* **Task to carry out**
For the entries that follow, restate word for word the line containing "Click the Support chat icon", the line containing "The width and", and every line that lies between them.

* **Given records**
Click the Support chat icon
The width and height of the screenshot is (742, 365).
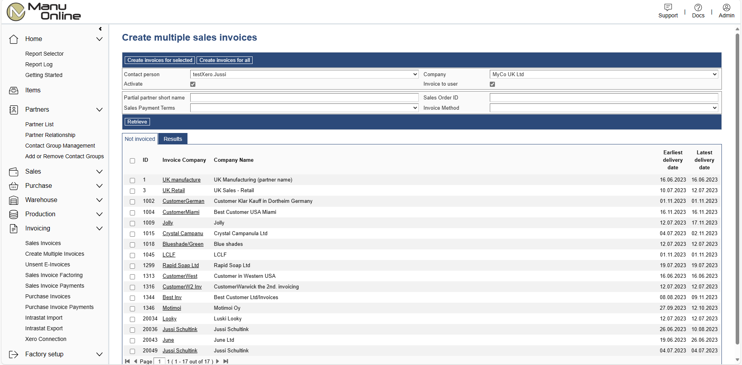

---

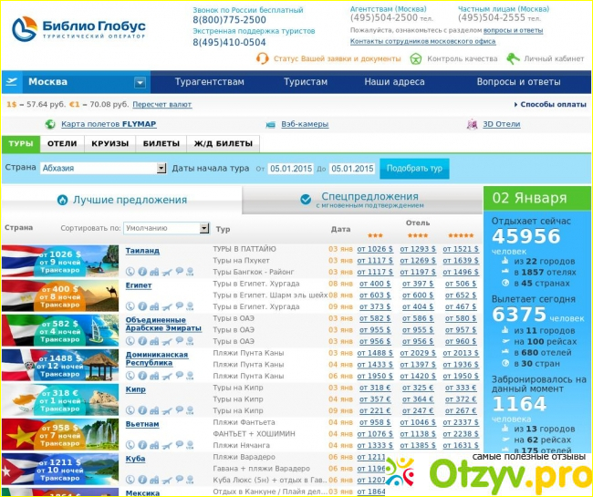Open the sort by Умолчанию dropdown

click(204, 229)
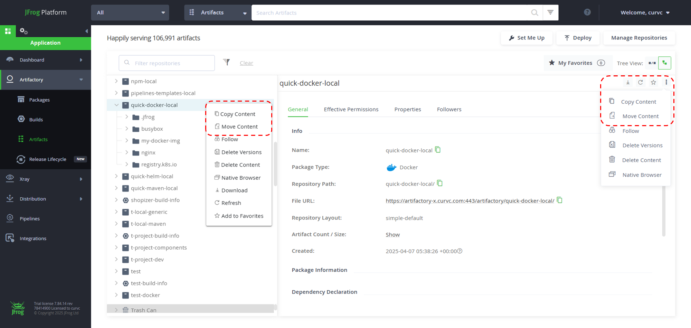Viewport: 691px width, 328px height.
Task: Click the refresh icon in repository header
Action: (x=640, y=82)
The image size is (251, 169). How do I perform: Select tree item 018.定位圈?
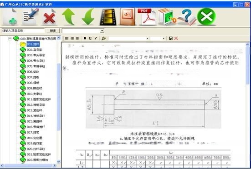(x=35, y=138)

* **Solution for this task**
Click the Support chat icon
The width and height of the screenshot is (742, 365).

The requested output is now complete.